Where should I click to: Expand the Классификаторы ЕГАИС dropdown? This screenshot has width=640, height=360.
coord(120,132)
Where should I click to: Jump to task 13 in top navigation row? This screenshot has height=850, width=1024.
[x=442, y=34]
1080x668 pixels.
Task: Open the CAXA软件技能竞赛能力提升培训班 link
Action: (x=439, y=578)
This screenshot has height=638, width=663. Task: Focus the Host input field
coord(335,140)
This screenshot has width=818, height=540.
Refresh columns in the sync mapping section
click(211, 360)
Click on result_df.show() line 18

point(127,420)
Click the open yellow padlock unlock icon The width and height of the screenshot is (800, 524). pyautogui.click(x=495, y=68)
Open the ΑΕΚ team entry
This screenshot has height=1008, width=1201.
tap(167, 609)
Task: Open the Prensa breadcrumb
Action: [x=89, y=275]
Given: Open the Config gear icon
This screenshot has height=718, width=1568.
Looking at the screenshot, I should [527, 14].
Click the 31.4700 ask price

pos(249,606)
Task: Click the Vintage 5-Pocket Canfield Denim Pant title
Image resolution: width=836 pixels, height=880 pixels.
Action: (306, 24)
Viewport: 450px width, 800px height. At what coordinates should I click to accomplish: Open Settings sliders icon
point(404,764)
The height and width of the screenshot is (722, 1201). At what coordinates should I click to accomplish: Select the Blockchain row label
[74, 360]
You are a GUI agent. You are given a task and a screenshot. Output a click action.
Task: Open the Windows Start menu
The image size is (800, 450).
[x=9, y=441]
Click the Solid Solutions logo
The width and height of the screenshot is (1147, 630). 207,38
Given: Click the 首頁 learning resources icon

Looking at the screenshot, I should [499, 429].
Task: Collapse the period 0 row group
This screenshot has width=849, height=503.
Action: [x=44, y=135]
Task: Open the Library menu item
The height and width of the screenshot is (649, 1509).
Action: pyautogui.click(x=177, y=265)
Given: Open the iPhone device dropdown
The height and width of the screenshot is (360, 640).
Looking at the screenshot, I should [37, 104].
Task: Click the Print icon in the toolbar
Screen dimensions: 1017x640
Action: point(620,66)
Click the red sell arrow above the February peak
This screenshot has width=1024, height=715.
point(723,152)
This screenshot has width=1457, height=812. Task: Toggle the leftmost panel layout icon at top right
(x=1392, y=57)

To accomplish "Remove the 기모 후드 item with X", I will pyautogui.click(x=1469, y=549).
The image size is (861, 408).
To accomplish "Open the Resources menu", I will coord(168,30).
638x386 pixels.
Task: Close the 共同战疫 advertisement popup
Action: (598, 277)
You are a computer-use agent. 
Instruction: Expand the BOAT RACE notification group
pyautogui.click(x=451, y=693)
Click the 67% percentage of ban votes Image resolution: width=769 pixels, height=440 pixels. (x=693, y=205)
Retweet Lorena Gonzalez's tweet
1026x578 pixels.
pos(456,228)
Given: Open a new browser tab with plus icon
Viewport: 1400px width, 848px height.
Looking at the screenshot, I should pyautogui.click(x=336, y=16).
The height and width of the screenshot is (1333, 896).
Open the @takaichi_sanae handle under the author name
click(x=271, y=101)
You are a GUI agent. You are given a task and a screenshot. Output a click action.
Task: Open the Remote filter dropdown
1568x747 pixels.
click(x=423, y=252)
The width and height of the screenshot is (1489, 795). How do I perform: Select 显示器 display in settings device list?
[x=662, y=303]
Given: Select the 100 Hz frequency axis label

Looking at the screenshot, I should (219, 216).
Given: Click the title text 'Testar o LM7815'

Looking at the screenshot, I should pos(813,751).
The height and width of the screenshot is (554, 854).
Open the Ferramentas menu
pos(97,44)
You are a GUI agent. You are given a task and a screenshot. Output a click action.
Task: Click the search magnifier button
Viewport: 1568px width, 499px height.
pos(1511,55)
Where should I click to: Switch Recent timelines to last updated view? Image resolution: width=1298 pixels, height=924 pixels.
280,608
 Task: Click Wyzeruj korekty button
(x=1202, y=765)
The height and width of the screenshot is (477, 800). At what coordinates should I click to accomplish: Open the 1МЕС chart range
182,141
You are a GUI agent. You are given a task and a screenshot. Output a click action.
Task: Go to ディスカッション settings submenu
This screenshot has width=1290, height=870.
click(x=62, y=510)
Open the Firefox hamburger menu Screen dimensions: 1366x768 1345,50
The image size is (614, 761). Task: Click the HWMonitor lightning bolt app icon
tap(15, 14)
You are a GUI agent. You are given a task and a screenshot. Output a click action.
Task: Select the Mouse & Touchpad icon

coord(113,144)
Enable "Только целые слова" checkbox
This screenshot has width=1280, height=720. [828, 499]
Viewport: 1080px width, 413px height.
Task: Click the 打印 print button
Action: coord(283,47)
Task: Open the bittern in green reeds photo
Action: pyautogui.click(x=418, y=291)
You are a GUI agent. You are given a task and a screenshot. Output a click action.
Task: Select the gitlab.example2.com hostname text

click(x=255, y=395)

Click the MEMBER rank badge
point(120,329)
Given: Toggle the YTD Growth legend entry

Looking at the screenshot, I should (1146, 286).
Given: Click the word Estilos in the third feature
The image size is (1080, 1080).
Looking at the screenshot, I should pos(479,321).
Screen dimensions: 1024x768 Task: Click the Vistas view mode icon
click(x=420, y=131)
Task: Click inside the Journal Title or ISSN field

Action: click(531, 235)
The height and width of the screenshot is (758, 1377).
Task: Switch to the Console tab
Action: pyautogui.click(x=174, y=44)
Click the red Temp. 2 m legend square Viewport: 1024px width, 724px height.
-----
→ Task requirements: Everything in the material above from the line that has "The height and width of the screenshot is (649, 1509)." through the line that has "Task: Open the Remote filter dropdown" must be duplicated exactly, with no other lines given.

→ Answer to this exercise:
The height and width of the screenshot is (649, 1509).
Action: pyautogui.click(x=177, y=265)
Given: Open the iPhone device dropdown
The height and width of the screenshot is (360, 640).
Looking at the screenshot, I should [37, 104].
Task: Click the Print icon in the toolbar
Screen dimensions: 1017x640
Action: point(620,66)
Click the red sell arrow above the February peak
This screenshot has width=1024, height=715.
point(723,152)
This screenshot has width=1457, height=812. Task: Toggle the leftmost panel layout icon at top right
(x=1392, y=57)

To accomplish "Remove the 기모 후드 item with X", I will pyautogui.click(x=1469, y=549).
The image size is (861, 408).
To accomplish "Open the Resources menu", I will coord(168,30).
638x386 pixels.
Task: Close the 共同战疫 advertisement popup
Action: (598, 277)
You are a computer-use agent. 
Instruction: Expand the BOAT RACE notification group
pyautogui.click(x=451, y=693)
Click the 67% percentage of ban votes Image resolution: width=769 pixels, height=440 pixels. (x=693, y=205)
Retweet Lorena Gonzalez's tweet
1026x578 pixels.
pos(456,228)
Given: Open a new browser tab with plus icon
Viewport: 1400px width, 848px height.
Looking at the screenshot, I should pyautogui.click(x=336, y=16).
The height and width of the screenshot is (1333, 896).
Open the @takaichi_sanae handle under the author name
click(x=271, y=101)
You are a GUI agent. You are given a task and a screenshot. Output a click action.
Task: Open the Remote filter dropdown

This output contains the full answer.